Apr 19, 2024 - News

Salt Lake School District pauses student training on transgender bathroom law

Transgender and Pride flags are placed on a gate.

Pride and transgender flags and symbols hang outside of Emerson Elementary School in Salt Lake City on April 19. Photo: Kim Bojórquez/Axios

The Salt Lake City School District is pausing plans to present a slideshow to students on legislation that regulates public restroom access for transgender people.

The big picture: The move came just before parents and students had planned a demonstration outside Emerson Elementary School on Friday morning, opposing the presentation scheduled for later that day.

The latest: An email to parents on Friday at 7:25am said the district's superintendent Elizabeth Grant had asked all district schools "hold off on HB 257 training until further notice."

  • "Given the uncertainty of how to implement the law, we decided to hold off for now and to work individually with the families and students who are directly impacted," Yándary Chatwin, a spokesperson for the district, told Axios.
  • Chatwin said the protest was not behind the decision.

Zoom in: The Emerson demonstration, described as a 15-minute "dance party" to support transgender students by one parent, still happened that morning.

  • Police officers were present at the school during the display — a move that Chatwin said was "standard procedure" for any type of planned school protest.
  • Chatwin noted this is the first time she's seen a protest at an elementary school.

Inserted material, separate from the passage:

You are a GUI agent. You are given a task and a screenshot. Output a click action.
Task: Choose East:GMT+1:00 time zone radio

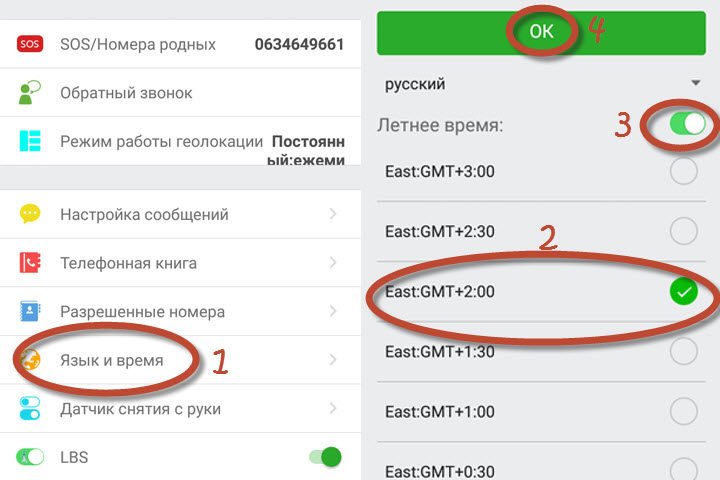tap(683, 412)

Catch up quick: School officials alerted parents at Emerson on Wednesday that the slideshow training would take place Friday.

  • The presentation instructs students to talk to a parent or school employee if they aren't sure which bathroom to use, and to tell the principal if they are being bullied, Axios previously reported.
  • "If you do not feel comfortable in the bathroom you are directed to use, let us help you make a plan," it continues.

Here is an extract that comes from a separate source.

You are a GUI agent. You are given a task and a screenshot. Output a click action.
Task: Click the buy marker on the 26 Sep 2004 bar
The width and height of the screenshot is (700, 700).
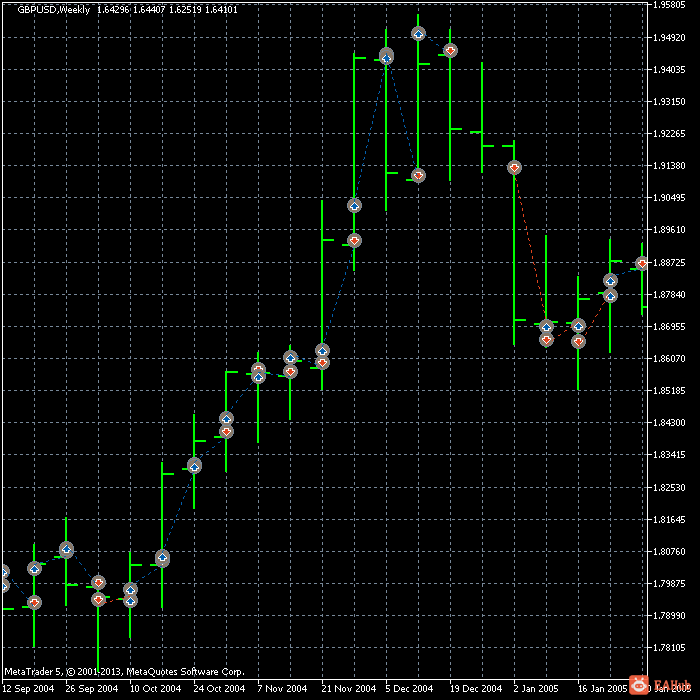(x=66, y=549)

Context: HB 257, signed by Utah Gov. Spencer Cox in January, prohibits transgender people from using public facilities like bathrooms and locker rooms that align with their gender identity.

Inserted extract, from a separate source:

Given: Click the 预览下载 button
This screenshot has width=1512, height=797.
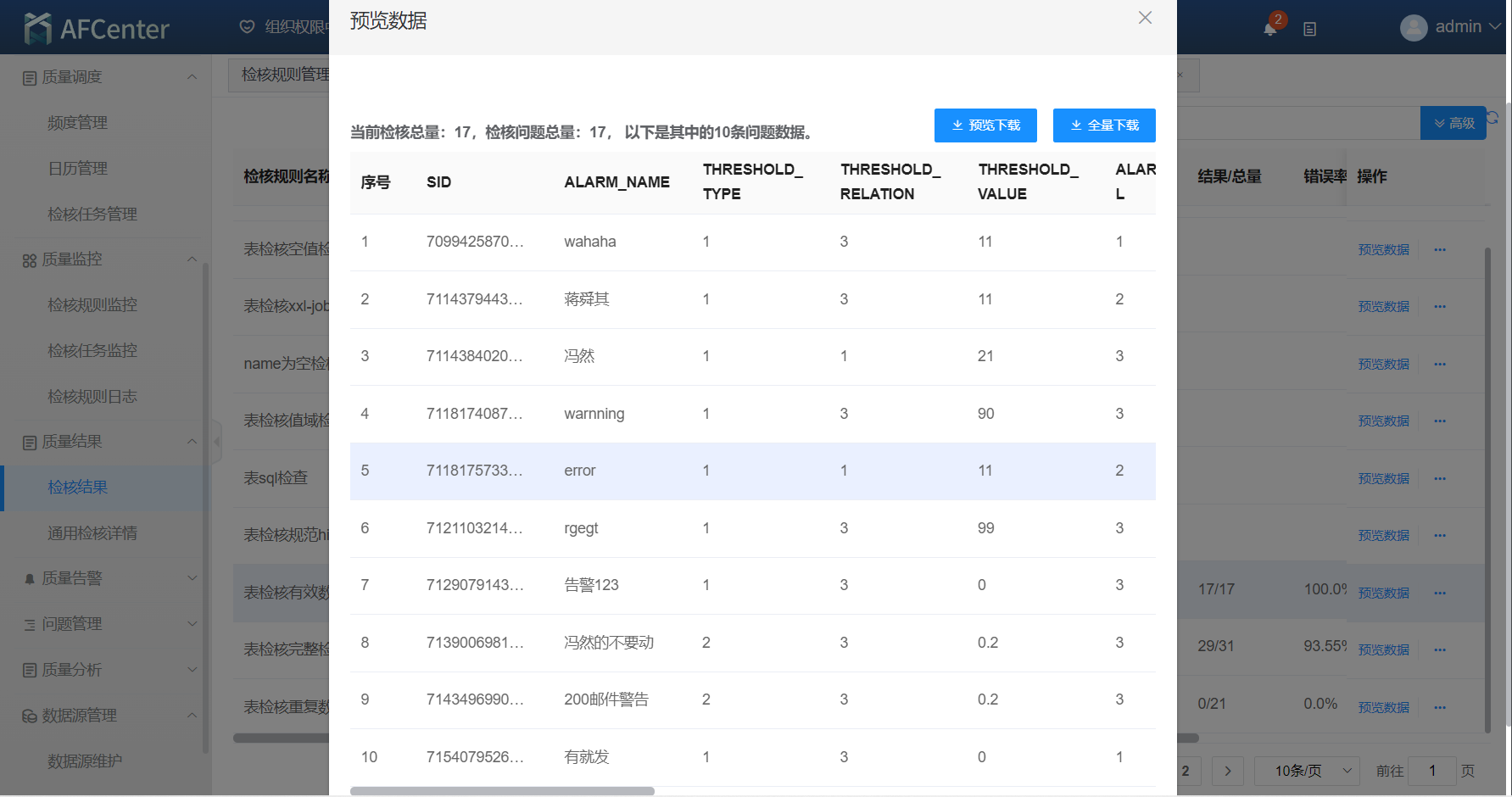Looking at the screenshot, I should (x=985, y=125).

  • The trainings at schools are required under the law, which takes effect May 1.
  • Salt Lake had instructed its schools to complete the training prior to that date.

What they're saying: Kristen Kinjo, the parent of a fourth grader at Emerson who said she organized the demonstration, said she wanted to express solidarity with LGBTQ+ children.

  • "All three of my kids have trans kids in their classrooms who are affected by this," she told Axios.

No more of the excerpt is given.